Recent studies at the AIDS vaccine units have shown the safety of two candidate HIV vaccines, HIVAC-1e and gp160. Specific questions to be addressed in this part of the study include: Does combination vaccination result in a synergistic (added) response not predicted by just the addition of a second vaccination, and does this synergism depend on the unique priming effect of a vaccinia recombinant, or will any combination do?

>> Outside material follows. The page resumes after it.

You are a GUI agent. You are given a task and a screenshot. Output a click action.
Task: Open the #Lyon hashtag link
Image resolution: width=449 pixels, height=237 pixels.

Volunteers will be randomized to one of four groups. Group A (20 volunteers) will receive gp160 (VaxSyn) followed two months later by a repeat dose. Group B (20 volunteers) will receive VaxSyn followed two months later by HIVAC-1e. Group C (20 volunteers) will receive HIVAC-1e followed two months later by VaxSyn. Group D (10 volunteers) will receive HIVAC-1e followed two months later by HIVAC-1e. For volunteers in Groups A, B, and C who do not react to the initial vaccination, a second attempt to obtain a reaction may be made 7 or more days following the initial inoculation. Per addendum, two additional booster inoculations are given: one at 6 months or later post initial inoculation (Groups A, C, and D receive VaxSyn and Group B receives HIVAC-1e) and another at 12 months or later (all Groups receive VaxSyn).

Inclusion Criteria

• Volunteers must be healthy adults without high-risk behavior for HIV-1 infection and with history of smallpox vaccination more than 5 years prior to enrollment.

Exclusion Criteria

Co-existing Condition:

Patients with the following symptoms and conditions are excluded:

• Identifiable high-risk behavior for HIV infection including active intravenous drug use and multiple sexual partners or sexual contact with high-risk partners within the past 6 months.
• Eczema, active or within the past year.
• Household contact with someone who is pregnant.
• Household contact with children less than 12 years old.
• Household contact with anyone with eczema.
• Household contact with anyone with immunodeficiencies.
• Hypersensitivity to insects.
• Medical or psychiatric conditions that would make compliance unlikely.
• Evidence of depression.

Patients with the following prior conditions are excluded:

• History of immunodeficiency or chronic illness or use of immunosuppressive medications.
• Blood or blood product transfusion within previous six months.
• Eczema, active or within the past year.
• Prior receipt of experimental HIV vaccine. [Specific other requirements are stated elsewhere in the record.]

Prior Treatment:

Excluded within 6 months prior to study entry:

• Blood or blood product transfusions.

Risk Behavior:

Excluded:

• Active intravenous drug use.
• Syphilis, gonorrhea, or any sexually transmitted diseases including chlamydia or pelvic inflammatory disease within the past 6 months.
• More than 2 sexual partners in the past 6 months or sexual contact with a high-risk partner.